North Carolina, Iowa and Minnesota are all important pork-producing states, but the economic models for each state’s pork industry differ, a U.S. Department of Agriculture study found.
All together, the three states house nearly 60% of the hogs in the U.S.
Hog operations in North Carolina also tend to be less diverse businesses, while hog farms in the Midwest are more likely to operate crop fields in addition to the livestock barns, according to the report.
Production contracts are “nearly universal” in North Carolina, the study states. And while contract use has increased in Iowa and Minnesota, the Midwestern states are well below North Carolina’s rate of production contract usage.

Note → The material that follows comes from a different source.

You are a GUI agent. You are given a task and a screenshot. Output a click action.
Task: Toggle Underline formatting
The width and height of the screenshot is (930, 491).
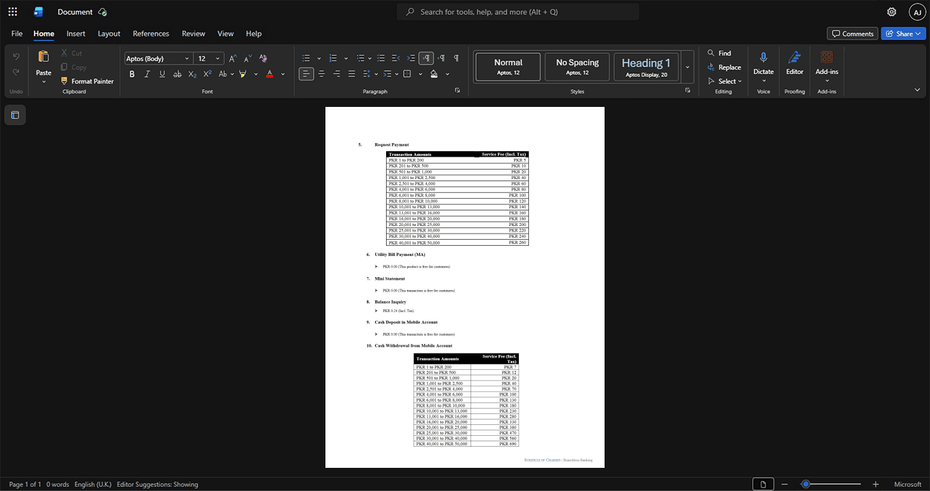click(162, 74)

The study theorizes that since the pork industry in North Carolina rapidly expanded in the 1990s, new hog farmers may have been more open to contracting with large companies. Longtime hog farmers in the Midwest, however, may be more focused on staying independent, according to economist Carolyn Dimitri, associate professor of nutrition and food studies at New York University and one of the authors of the USDA report.
“In North Carolina, it kind of became a hog state all at once,” Dimitri said. “So people haven't been growing, raising hogs there for 200 years like they have in these other states.”
The expansion of large hog operations in the two regions are connected. While Iowa has long been a large producer of pork, North Carolina’s hog industry grew rapidly from the mid-1980s until the mid-1990s. When a 1997 moratorium curtailed expansion of concentrated animal feeding operations, or CAFOs, in North Carolina, the number of large hog operations in Iowa and Minnesota increased.